TASK BRIEF: Transcribe, word for word, the portion of the text below on lessons from HIV for the Covid-19 response that starts at the words "New data from" and ends after the words "did so first.".

DOCUMENT TEXT:
--- START ---

The world must urgently ensure equitable access to Covid-19 vaccine doses. We must also make certain that national health systems, particularly in resource-poor countries, are supported to deliver them. However, just 14% of development aid globally in 2019 went to this kind of health systems strengthening, according to a 2020 report by the research centre, Institute for Health Metrics and Evaluation.
Lesson 3: Countering secrecy and fear, a fight against misinformation
But HIV also revealed that disease thrives in secrecy that is fuelled by fear, misinformation and stigma. Working with local communities is the most critical factor in combatting this and messages that work in one place may not succeed in another.
Evidence-based communication is needed to ensure that myths and misconceptions about Covid-19 vaccines do not fuel vaccine hesitancy and delay national roll-outs. Debunking these untruths must be done through channels that leverage existing and trusted community structures, such as local leaders.
New data from South Africa, for instance, shows encouragingly that 76% of people surveyed nationally said they would consider getting a Covid-19 vaccine if it was available. Among those who still did not fully accept vaccines, half said they would be convinced to use a vaccine if local community leaders did so first.
In our work, we’ve found the influence of community leaders equally valuable — and a powerful public health tool. In Nigeria, for instance, Egpaf partnered with churches and religious leaders to help pregnant women and their partners to get tested for HIV, and if they tested positive, could access treatment to prevent their babies from contracting HIV before, during or after birth.
And in Uganda, we drew on the knowledge of our trained expert HIV patients to follow up on patients who were unable to collect medication during the country’s Covid-19 lockdown. Expert patients are people with HIV who have been trained to counsel, educate, and provide peer psychosocial support to other HIV-positive people and link them to care. One solution such patients came up with was for counsellors to group antiretroviral drug refill dates so that clients could pick up their medication for several months at one time. For clients who couldn’t access clinics, health workers arrange to have their drugs delivered in the community.
Lesson 4: Know your epidemic and address data gaps
Although women and children were not initially included in Covid-19 clinical trials, this pandemic has learned from HIV — and years of advocacy on this — to correct the situation quickly.
For some Covid vaccines, such as those from Pfizer and Moderna, early data is now, for instance, available to show the jabs are safe for use in pregnant women. Pfizer and Moderna have also been clinically tested, or are in the process of being tested, on adolescents and younger children in the US.

--- END ---

THE DATA:
--- START ---

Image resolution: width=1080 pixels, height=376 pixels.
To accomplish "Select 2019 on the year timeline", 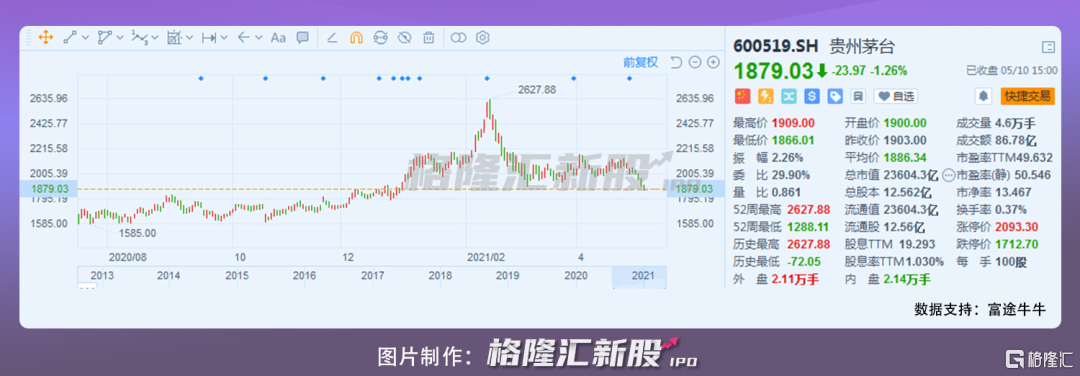I will click(508, 275).
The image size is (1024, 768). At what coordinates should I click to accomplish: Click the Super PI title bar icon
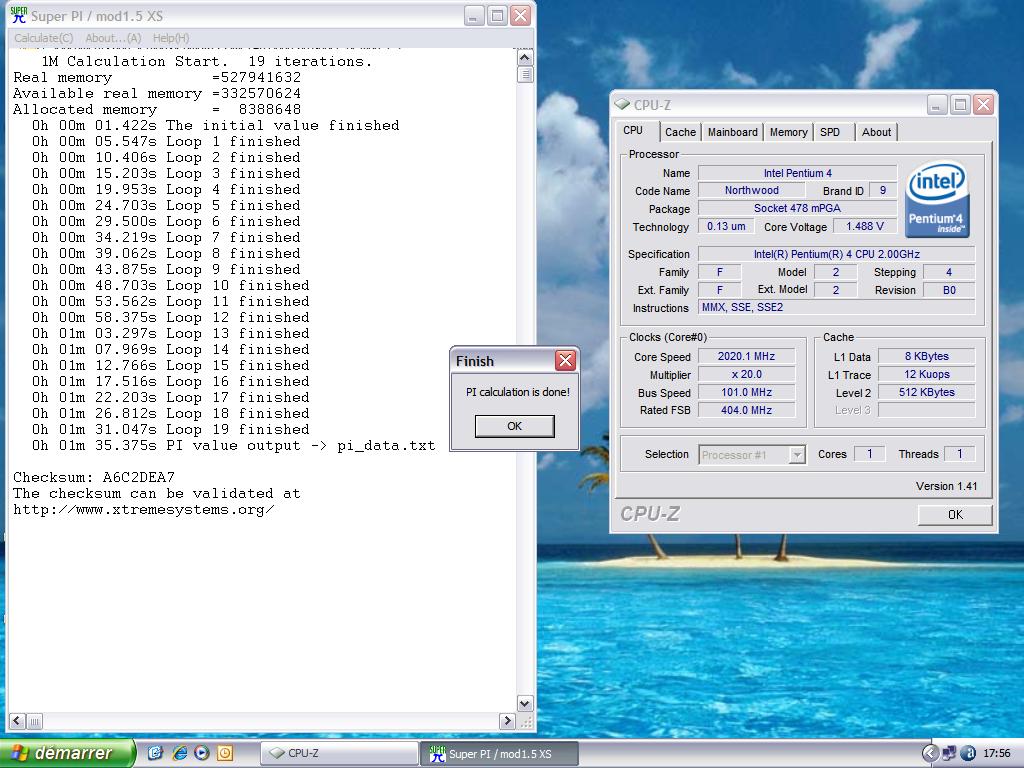pyautogui.click(x=19, y=16)
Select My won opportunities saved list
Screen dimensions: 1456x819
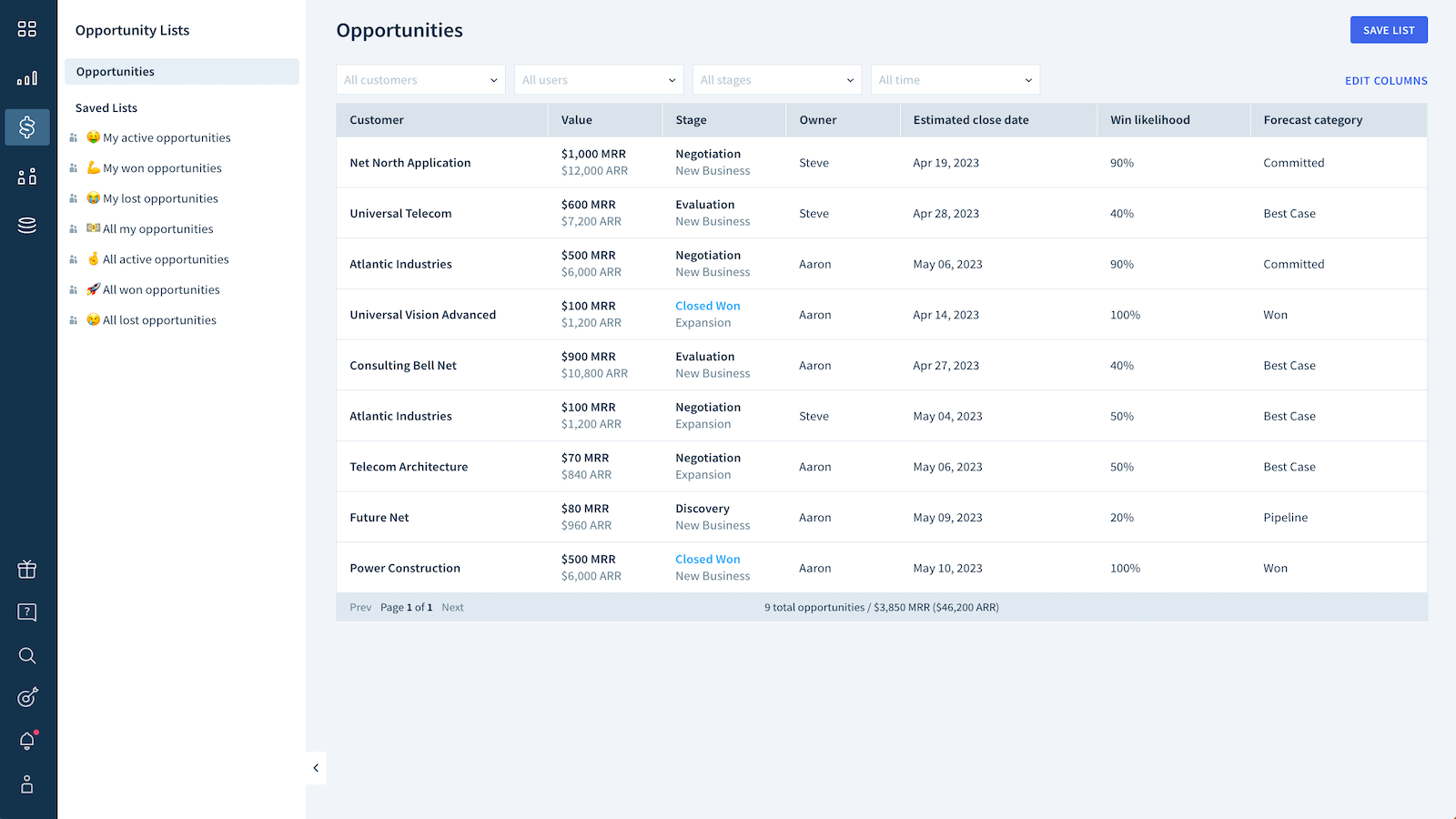(x=162, y=168)
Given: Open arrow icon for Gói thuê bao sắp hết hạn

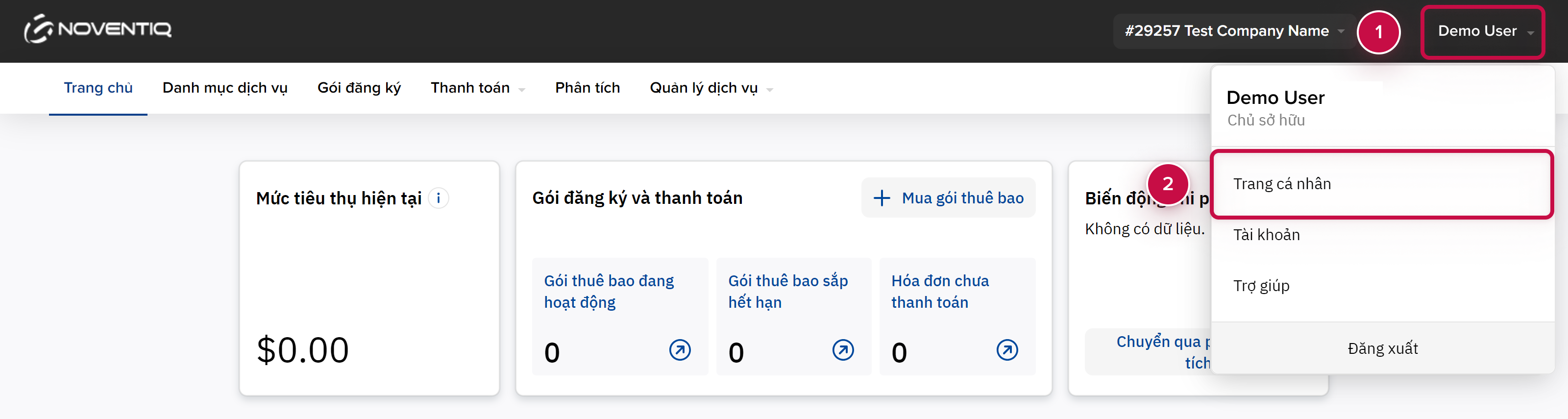Looking at the screenshot, I should (842, 350).
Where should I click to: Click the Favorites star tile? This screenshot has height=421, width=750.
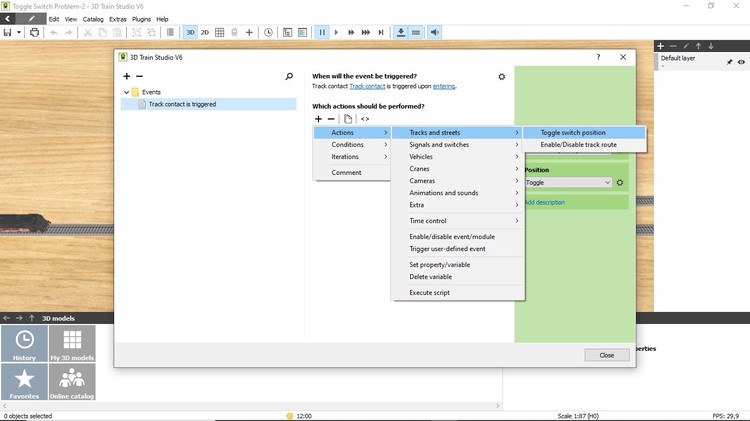click(24, 382)
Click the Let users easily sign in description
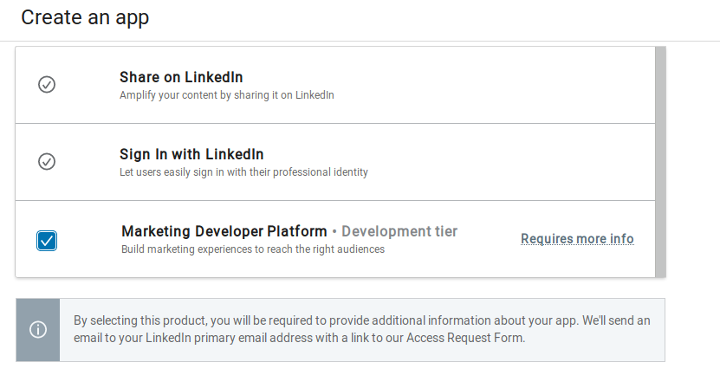 click(244, 172)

--- END ---

SOLUTION:
New data from South Africa, for instance, shows encouragingly that 76% of people surveyed nationally said they would consider getting a Covid-19 vaccine if it was available. Among those who still did not fully accept vaccines, half said they would be convinced to use a vaccine if local community leaders did so first.